● **Directions**
Beginning with the line below that contains "Image resolution: width=1204" and ending with the line that contains "Task: Open symbol", copy every line exactly. Copy nothing else.

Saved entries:
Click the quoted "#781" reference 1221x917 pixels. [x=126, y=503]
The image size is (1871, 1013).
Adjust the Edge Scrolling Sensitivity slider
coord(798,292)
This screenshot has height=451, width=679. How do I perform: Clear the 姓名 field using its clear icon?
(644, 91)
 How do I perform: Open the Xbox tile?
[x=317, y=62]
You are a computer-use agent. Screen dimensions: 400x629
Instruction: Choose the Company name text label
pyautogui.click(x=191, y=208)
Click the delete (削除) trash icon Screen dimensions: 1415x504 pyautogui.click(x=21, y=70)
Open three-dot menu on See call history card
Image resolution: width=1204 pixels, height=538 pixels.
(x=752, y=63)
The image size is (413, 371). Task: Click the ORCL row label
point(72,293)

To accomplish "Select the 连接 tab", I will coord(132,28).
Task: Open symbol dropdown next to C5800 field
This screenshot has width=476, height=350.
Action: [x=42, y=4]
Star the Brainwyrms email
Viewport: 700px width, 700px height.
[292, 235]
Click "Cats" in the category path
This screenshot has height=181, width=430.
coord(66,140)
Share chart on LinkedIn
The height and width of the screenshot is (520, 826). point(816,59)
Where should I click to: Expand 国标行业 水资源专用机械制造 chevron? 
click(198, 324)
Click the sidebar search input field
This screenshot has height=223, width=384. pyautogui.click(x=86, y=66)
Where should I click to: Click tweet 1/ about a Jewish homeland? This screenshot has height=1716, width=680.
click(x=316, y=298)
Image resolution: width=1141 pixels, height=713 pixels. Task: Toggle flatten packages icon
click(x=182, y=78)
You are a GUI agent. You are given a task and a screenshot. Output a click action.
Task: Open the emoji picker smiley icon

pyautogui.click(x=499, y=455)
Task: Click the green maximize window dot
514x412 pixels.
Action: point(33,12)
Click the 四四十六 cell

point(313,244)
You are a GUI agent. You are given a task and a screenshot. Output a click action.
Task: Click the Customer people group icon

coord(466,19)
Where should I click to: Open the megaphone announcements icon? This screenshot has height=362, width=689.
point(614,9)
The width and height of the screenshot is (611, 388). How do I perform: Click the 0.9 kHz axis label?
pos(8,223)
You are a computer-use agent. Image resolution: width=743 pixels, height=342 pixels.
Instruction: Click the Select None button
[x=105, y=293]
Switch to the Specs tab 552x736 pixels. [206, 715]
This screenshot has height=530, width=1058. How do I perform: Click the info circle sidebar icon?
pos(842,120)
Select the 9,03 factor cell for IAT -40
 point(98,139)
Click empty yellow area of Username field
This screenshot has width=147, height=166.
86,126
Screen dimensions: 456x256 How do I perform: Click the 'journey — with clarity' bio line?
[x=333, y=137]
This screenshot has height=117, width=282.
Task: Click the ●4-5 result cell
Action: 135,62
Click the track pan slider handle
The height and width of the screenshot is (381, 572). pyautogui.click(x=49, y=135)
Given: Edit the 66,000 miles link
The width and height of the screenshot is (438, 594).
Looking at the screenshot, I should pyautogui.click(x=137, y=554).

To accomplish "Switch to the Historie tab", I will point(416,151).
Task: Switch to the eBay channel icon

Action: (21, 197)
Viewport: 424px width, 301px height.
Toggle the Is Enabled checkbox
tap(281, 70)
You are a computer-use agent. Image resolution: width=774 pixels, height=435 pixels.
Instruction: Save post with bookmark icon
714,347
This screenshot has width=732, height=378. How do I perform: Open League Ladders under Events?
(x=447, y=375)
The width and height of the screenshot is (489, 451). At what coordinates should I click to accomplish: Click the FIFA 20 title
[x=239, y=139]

● **Answer box**
Image resolution: width=1204 pixels, height=538 pixels.
(x=752, y=63)
The image size is (413, 371). Task: Click the ORCL row label
point(72,293)

To accomplish "Select the 连接 tab", I will coord(132,28).
Task: Open symbol dropdown next to C5800 field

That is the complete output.